Managerial leadership and ischaemic heart disease among employees: the Swedish WOLF study

A Nyberg1,2, L Alfredsson3,4, T Theorell2, H Westerlund2, J Vahtera5 and M Kivimäki6

1 Department of Public Health Sciences, Karolinska Institute, SE–171 77 Stockholm, Sweden
2 Stress Research Institute, Stockholm University, Stockholm, Sweden
3 Institute of Environmental Medicine, Karolinska Institute, Stockholm, Sweden
4 Stockholm Center of Public Health, Karolinska University Hospital, Stockholm, Sweden
5 Finnish Institute of Occupational Health, Helsinki, Finland
6 Department of Epidemiology and Public Health, University College London, London, UK

Correspondence to:
Anna Nyberg, Stress Research Institute, Stockholm University, SE – 106 91 Stockholm, Sweden; anna.nyberg{at}ki.se

Objective: To investigate the association between managerial leadership and ischaemic heart disease (IHD) among employees.

Methods: Data on 3122 Swedish male employees were drawn from a prospective cohort study (WOLF). Baseline screening was carried out in 1992–1995. Managerial leadership behaviours (consideration for individual employees, provision of clarity in goals and role expectations, supplying information and feedback, ability to carry out changes at work successfully, and promotion of employee participation and control) were rated by subordinates. Records of employee hospital admissions with a diagnosis of acute myocardial infarction or unstable angina and deaths from IHD or cardiac arrest to the end of 2003 were used to ascertain IHD. Cox proportional-hazards analyses were used to calculate hazard ratios for incident IHD per 1 standard deviation increase in standardised leadership score.
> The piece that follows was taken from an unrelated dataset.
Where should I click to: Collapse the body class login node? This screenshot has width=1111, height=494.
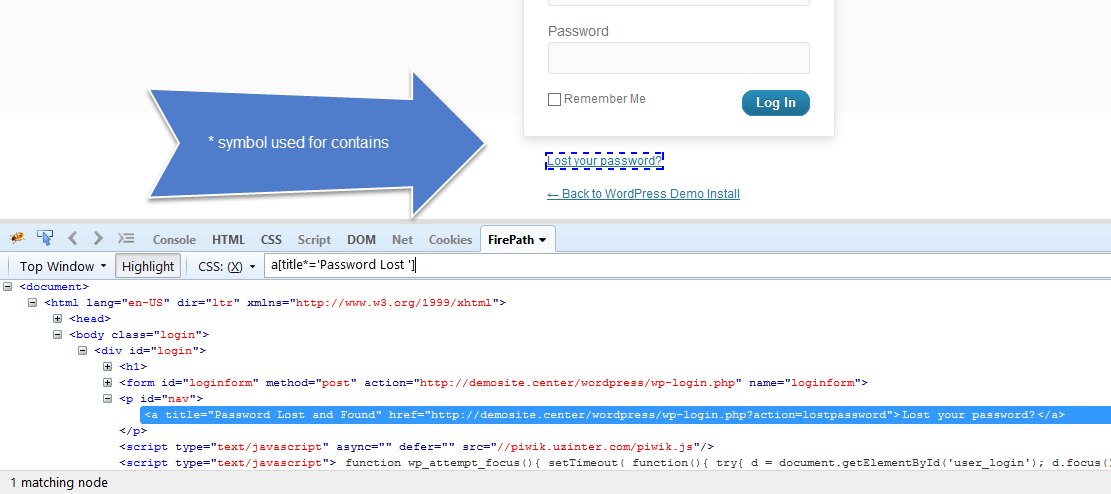pos(58,335)
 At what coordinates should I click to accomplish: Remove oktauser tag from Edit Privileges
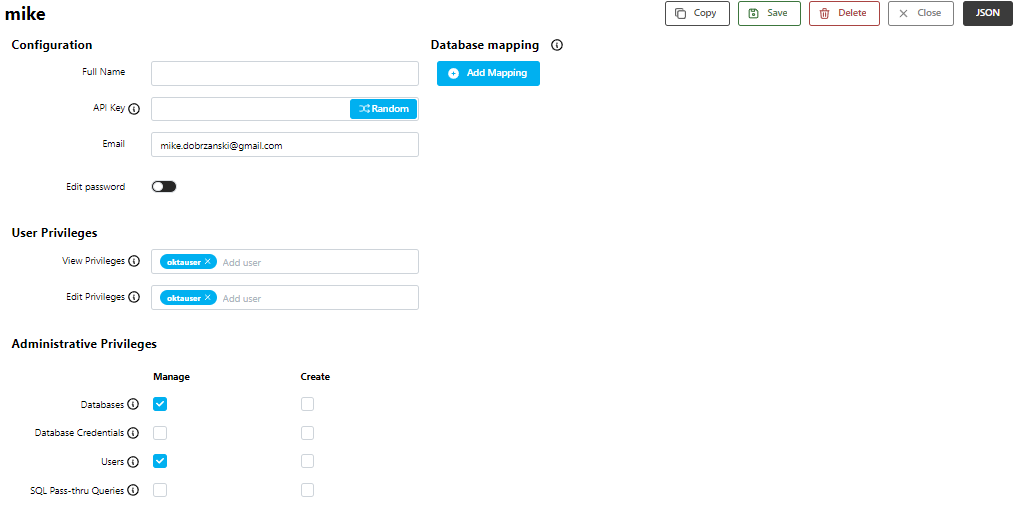pos(207,298)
Results: 74 incident IHD events occurred during the mean follow-up period of 9.7 years. Higher leadership score was associated with lower IHD risk. The inverse association was stronger the longer the participant had worked in the same workplace (age-adjusted hazard ratio 0.76 (95% CI 0.61 to 0.96) for employment for 1 year, 0.77 (0.61 to 0.97) for 2 years, 0.69 (0.54 to 0.88) for 3 years, and 0.61 (0.47 to 0.80) for 4 years); this association was robust to adjustments for education, social class, income, supervisory status, perceived physical load at work, smoking, physical exercise, BMI, blood pressure, lipids, fibrinogen and diabetes. The dose–response association between perceived leadership behaviours and IHD was also evident in subsidiary analyses with only acute myocardial infarction and cardiac death as the outcome.

Conclusion: If the observed associations were causal then workplace interventions should focus on concrete managerial behaviours in order to prevent IHD in employees.